Re: stitching together APIs

On Tue, Oct 2, 2012 at 1:13 PM, Rion Dooley <deardooley@gmail.com> wrote:

> I agree with David's general point, though I'm wary of issues creeping up
> from different OS impacting the evaluation of the API itself. Perhaps using
> something like CloudFoundry or even a VM with a pretty vanilla stack would
> serve the same purpose and level the playing field some. Also, are we
> assuming the API is running on the HPC system or as a hosted service?
>
>
Sure. There is something I like about the simplicity of the tarball,
configure, make, run all being local but also see your points about client
support. I think it's safe to say that the target platform is ultimately a
Linux node sitting close the batch and filesystems of a big Linux machine.
That's something you can reliable mimic on say an apple laptop or a server
node. Am I missing other platforms that we'd want to support easy test
drives on?

As for hosting, so far the assumption has mostly been that it runs at the
center. Some places like LLNL would have big issues with hosting-out access
to the big iron. I'd let them speak to that but that's my guess. BTW,
GlobusOnline has a hosted approach for data movement, an associated REST
API, etc. My feeling is that for execution and job control the HPC system
based approach has some heavy upsides. What do others think?

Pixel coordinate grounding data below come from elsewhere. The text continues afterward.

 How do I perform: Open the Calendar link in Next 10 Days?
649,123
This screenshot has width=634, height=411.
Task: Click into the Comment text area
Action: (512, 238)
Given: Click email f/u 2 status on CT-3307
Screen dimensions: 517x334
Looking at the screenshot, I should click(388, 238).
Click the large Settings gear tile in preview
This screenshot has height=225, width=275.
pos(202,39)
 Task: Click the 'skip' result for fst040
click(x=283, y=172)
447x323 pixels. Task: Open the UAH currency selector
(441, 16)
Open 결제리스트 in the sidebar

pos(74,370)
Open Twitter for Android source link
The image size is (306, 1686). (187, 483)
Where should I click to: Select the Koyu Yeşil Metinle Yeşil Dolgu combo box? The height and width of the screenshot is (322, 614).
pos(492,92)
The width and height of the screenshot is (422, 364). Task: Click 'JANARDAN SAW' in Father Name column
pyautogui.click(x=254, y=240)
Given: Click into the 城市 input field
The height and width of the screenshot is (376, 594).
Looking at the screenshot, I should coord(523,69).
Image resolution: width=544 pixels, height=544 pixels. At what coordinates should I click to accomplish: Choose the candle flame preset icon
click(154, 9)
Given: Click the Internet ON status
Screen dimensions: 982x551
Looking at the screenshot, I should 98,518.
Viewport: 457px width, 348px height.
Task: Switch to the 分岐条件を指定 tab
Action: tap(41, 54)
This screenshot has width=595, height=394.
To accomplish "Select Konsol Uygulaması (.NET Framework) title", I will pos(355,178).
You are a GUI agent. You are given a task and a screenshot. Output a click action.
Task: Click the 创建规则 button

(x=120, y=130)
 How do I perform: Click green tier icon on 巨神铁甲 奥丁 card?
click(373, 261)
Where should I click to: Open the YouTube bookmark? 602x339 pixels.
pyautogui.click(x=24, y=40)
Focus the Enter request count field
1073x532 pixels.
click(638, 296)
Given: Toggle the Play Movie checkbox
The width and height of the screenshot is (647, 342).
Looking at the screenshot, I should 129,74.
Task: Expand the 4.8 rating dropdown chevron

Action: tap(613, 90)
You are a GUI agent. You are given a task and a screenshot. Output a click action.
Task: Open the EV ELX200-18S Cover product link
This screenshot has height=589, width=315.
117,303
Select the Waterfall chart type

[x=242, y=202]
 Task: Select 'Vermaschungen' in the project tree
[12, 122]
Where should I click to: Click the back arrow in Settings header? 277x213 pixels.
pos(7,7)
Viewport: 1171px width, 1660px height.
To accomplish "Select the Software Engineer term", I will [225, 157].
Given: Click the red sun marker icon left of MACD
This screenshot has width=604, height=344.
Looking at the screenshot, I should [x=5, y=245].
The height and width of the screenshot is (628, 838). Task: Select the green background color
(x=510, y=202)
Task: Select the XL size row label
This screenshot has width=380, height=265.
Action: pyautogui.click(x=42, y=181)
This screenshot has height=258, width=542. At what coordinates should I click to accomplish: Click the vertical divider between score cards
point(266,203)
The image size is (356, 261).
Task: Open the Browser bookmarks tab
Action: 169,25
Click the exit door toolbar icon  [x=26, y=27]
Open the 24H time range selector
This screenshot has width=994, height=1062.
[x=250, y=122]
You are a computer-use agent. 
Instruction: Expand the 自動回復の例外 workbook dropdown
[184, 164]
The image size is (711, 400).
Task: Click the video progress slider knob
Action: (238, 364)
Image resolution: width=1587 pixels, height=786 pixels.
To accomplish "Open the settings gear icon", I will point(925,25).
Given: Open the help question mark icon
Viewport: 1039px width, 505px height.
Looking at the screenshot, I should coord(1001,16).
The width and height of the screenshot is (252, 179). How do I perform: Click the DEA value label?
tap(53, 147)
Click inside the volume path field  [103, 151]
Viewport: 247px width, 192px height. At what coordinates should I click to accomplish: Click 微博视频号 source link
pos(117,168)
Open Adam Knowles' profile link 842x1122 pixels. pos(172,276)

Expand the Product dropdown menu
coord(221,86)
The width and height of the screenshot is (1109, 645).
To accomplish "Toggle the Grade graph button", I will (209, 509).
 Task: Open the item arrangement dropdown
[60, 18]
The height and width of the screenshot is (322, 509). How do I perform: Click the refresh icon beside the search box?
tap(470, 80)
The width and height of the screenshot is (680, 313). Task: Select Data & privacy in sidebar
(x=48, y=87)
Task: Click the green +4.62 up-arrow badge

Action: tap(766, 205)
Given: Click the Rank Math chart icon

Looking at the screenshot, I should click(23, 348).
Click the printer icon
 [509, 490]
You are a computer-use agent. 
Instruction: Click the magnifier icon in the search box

Alternatively we (NERSC, TACC, etc.) could be the cloud test/dev space for
the API. Sufficiently stubbed out it would be hard for people to make
trouble with and it would be a zero-step install. Think like those CMS demo
pages that let you login to test drive. Anything that makes it easier for
people to get a taste of HPC on the web I am all for considering. I suggest
that if we go with Cloudfoundry, NERSC/TACC, or whatever that we step
through what we're asking newcomers to do in order to try it out. This will
appeal both the application/user folks who are interested in HPC web
interface options as well as facilties/center people who are going to
evaluate whether they can live with it.

One of the icebergs that sunk the grid ship was difficultly in getting
software and services up and running. Highly layered middleware, hard
installs, pages of XML configs, etc. I am against all that stuff.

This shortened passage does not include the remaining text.